Often times, one would envision ‘the scientist’ as an individual with specific plans, designs, and goals, all culminating into this profoundly ambitious dream. And that’s true. But, there’s something missing.

Dr Joe Heitman, MD., PhD.- my PI- stressed the importance of making connections in science, whether it be with other people, between different concepts, or among methods of inquiry. Working on these things, even little at a time, can get you so far.

Science is social. This doesn’t mean that ‘the scientist’ wouldn’t get anywhere with talking to anyone. But, communication is at the center of what makes great papers and discoveries. Dr Heitman emphasized the importance of having an open dialogue in the lab, and between labs that may even be a few states or nations apart. This work is isn’t about being another star in the night, a well-known ball of energy adding to the light of this sky. It’s about sending signals, working with others in order to leave some permanent or influential knowledge that could potentially shape current efforts or inspire new ones.

Dr Heitman told me stories about the people he’s met in his career that took him on paths he’d otherwise never consider. With subtle advice, some have even inadvertently led him to address questions in his research that ultimately led to significant breakthroughs. The key thing to take away is that although your mind should be focused, your ears should always be open. In fact, Dr Heitman’s primary interest has always been about molecular structures, specifically nucleic acids. Yet, here he is- in a microbiology lab instead of genetics. It’s amazing where a path can take you.

I definitely enjoyed speaking with him and getting to know his many transitions from a chemist to biologist to medical doctor to principal investigator.




It’s about comfort and a feeling

I’m not sure what exactly to expect from this summer, but I do know what I would like to get from it. I’d like to be able to follow lab protocols independently, and gain experience that will contribute to a degree of comfort and confidence in a lab.

Going into this program, I thought that I would only be in this lab (Molecular Genetics and Microbiology department) for the summer because I planned on returning to my previous workplace, Duke Molecular Physiology Institute, during the school year. Little did I realize that it is possible to work in two labs. Thank goodness! I am in love with both places and I’m very excited for what they will teach me about lab technique and procedures, and the opportunities they can provide for my own research interests. I feel completely honored to be able to actively engage in revolutionary research.

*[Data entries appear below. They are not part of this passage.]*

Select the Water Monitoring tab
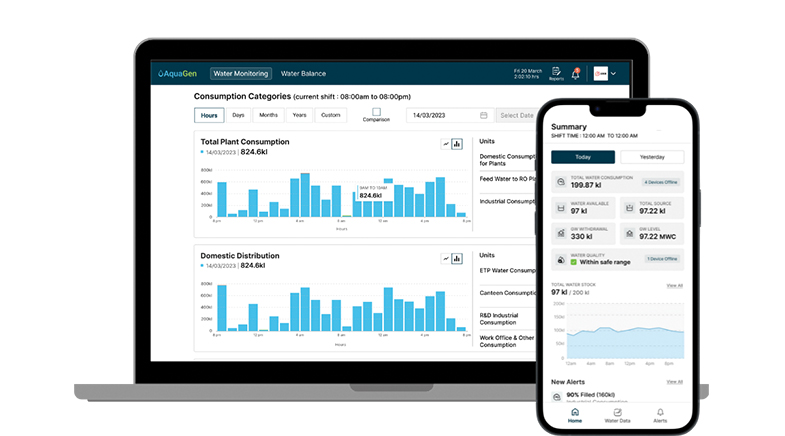The width and height of the screenshot is (785, 436). point(241,74)
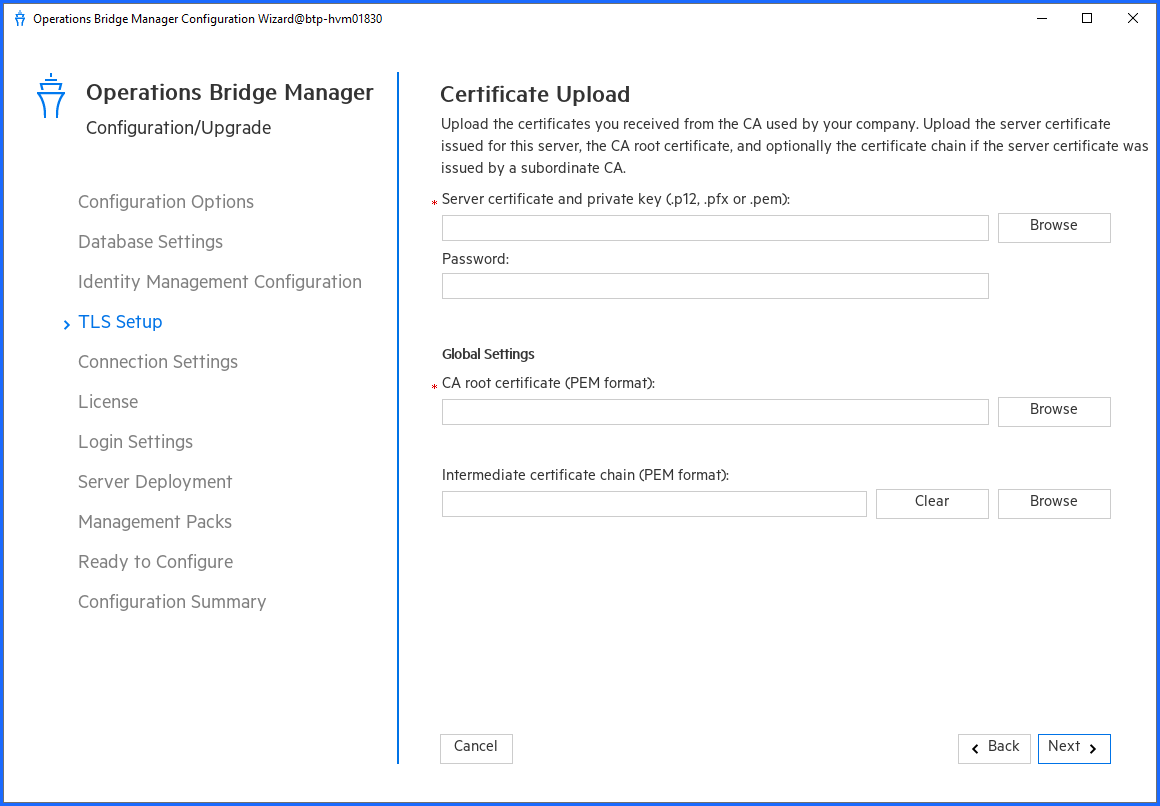Screen dimensions: 1160x806
Task: Open the Server Deployment step
Action: (155, 482)
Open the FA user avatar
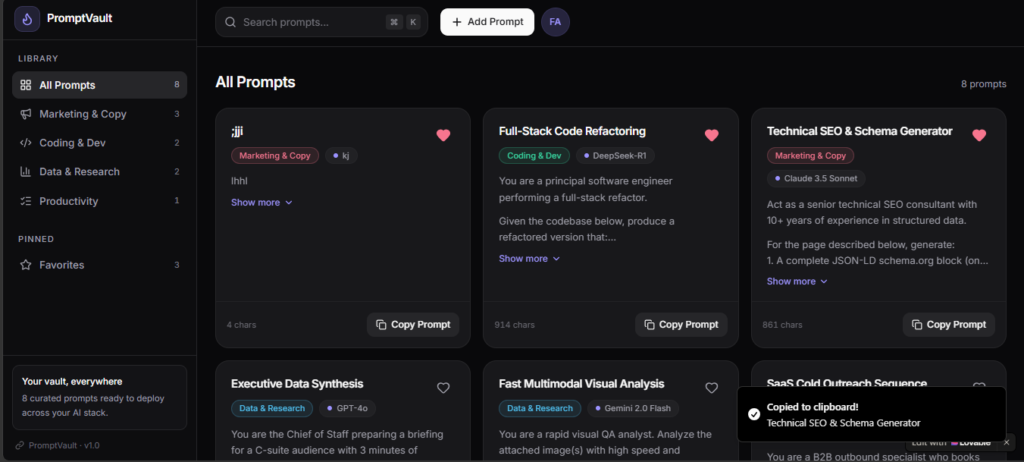1024x462 pixels. point(555,22)
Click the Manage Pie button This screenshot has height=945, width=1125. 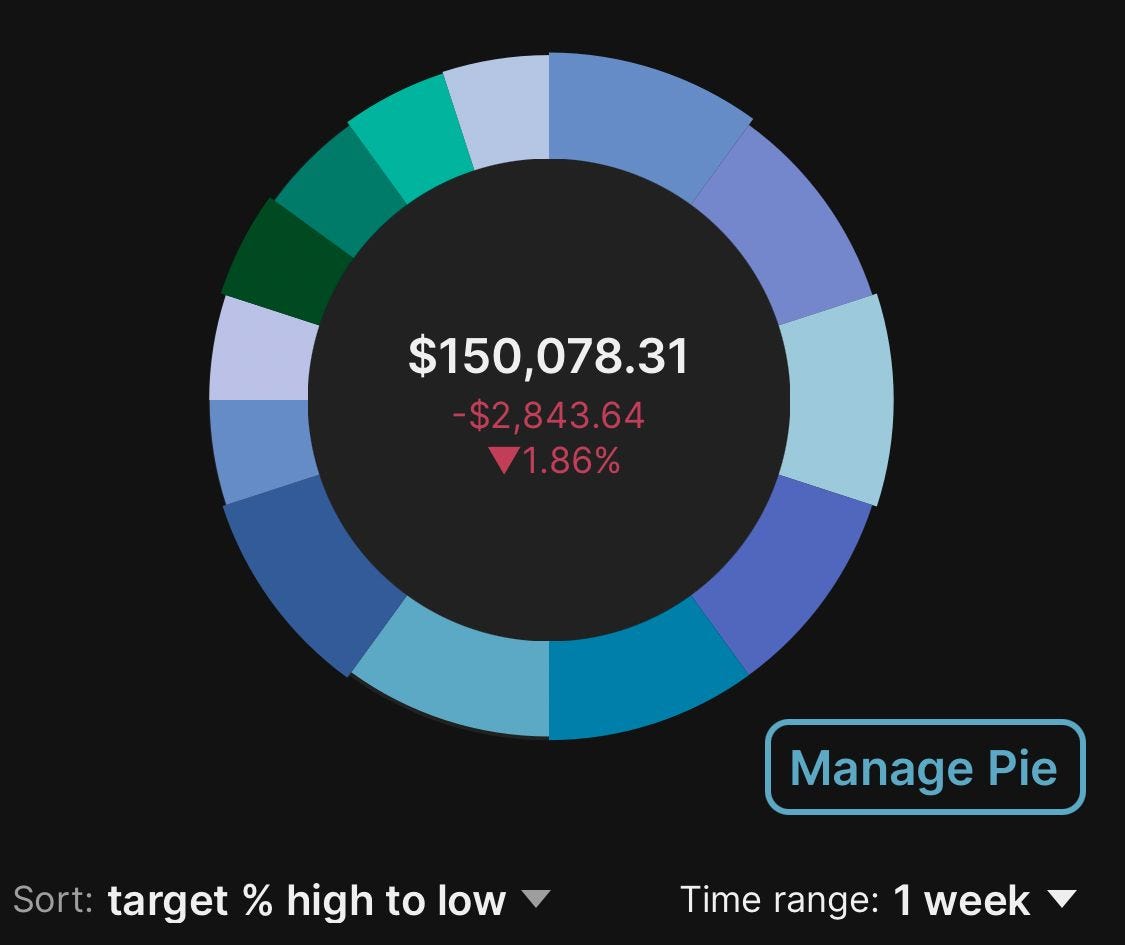925,767
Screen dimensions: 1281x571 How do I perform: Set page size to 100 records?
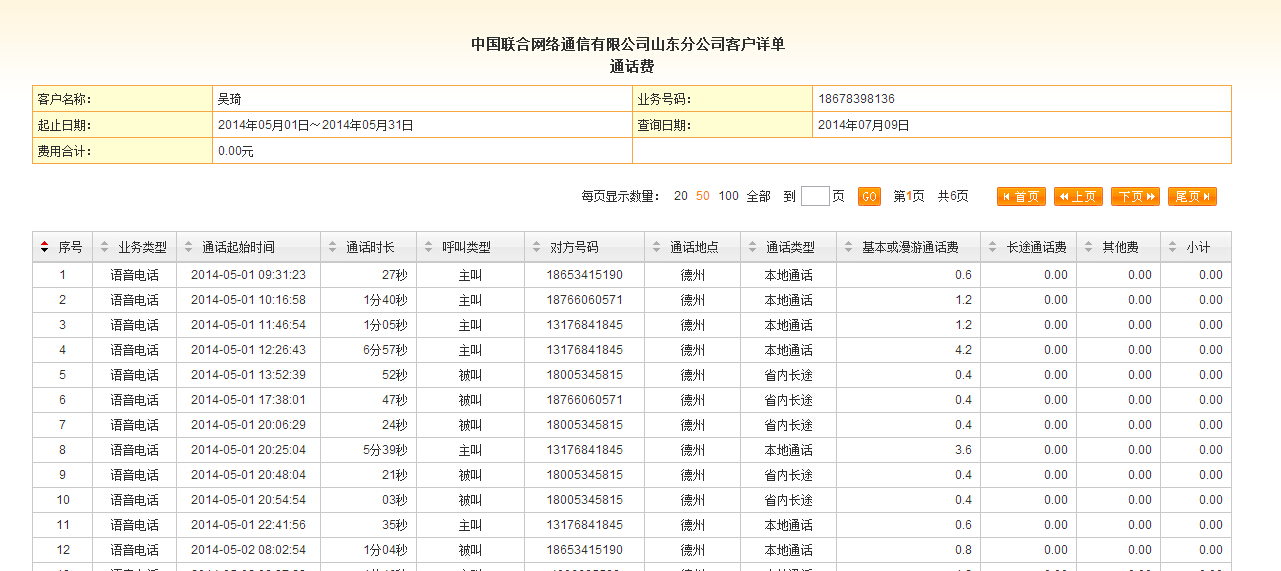tap(728, 197)
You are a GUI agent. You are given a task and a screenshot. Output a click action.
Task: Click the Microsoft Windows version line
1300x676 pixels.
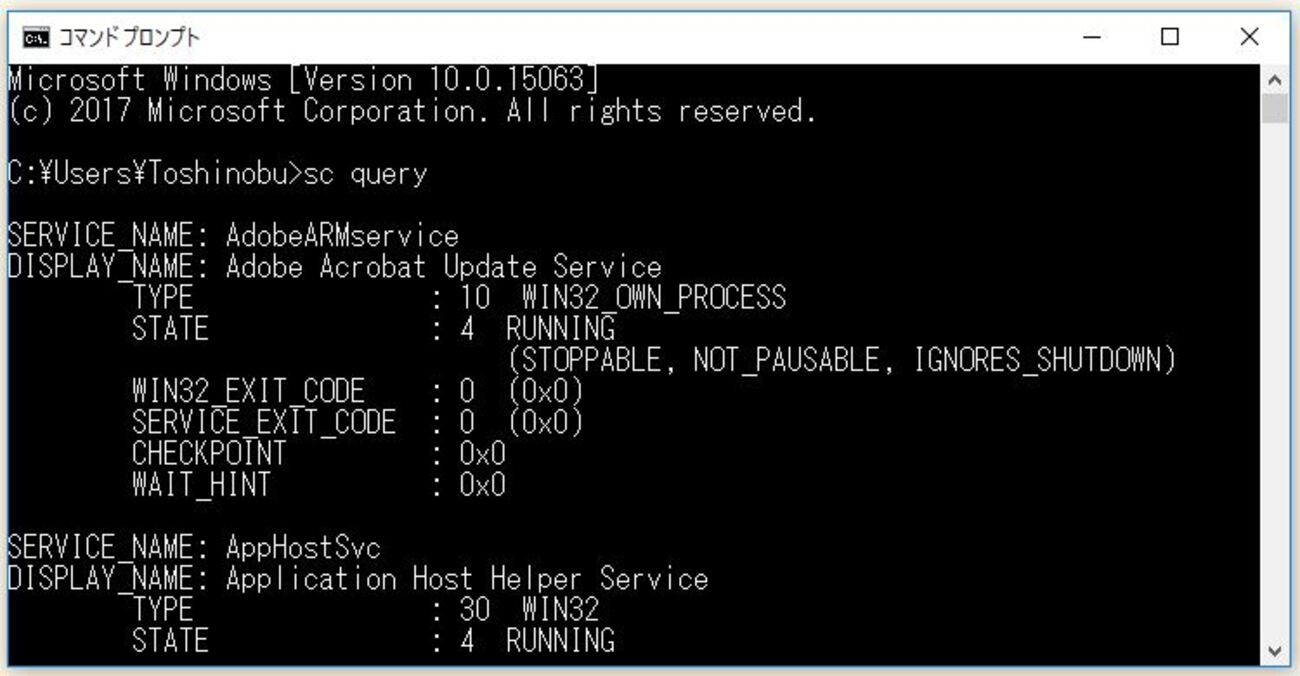pos(304,79)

There is so much that DMPI has taught me that facilitated my transition into my new lab this week. I find it so beneficial and reassuring that across two different yet closely related fields- microbiology and molecular bio- there are protocols and technology that are parallel in structure. And I am so appreciative of the tools my introductory microbiology class has given me this past semester, especially with such a short timeframe.

Even during my very first meeting with my mentor, postdoc, and grad student, I was introduced to the possibility of one day going to grad school, and using lab work as a means of getting a degree. It’s a thought that reccured in my mind throughout the week, when I felt at ease and almost a giddy feeling while working. My experience so far already has me considering applying to Program II so that I can major in Microbio and Molecular Cell Bio. And maybe I will pursue a PhD in microbiology….

So for this summer, I expect, overall, to start shaping the way I view research and the career choices it could mean for my future, wherever I may be.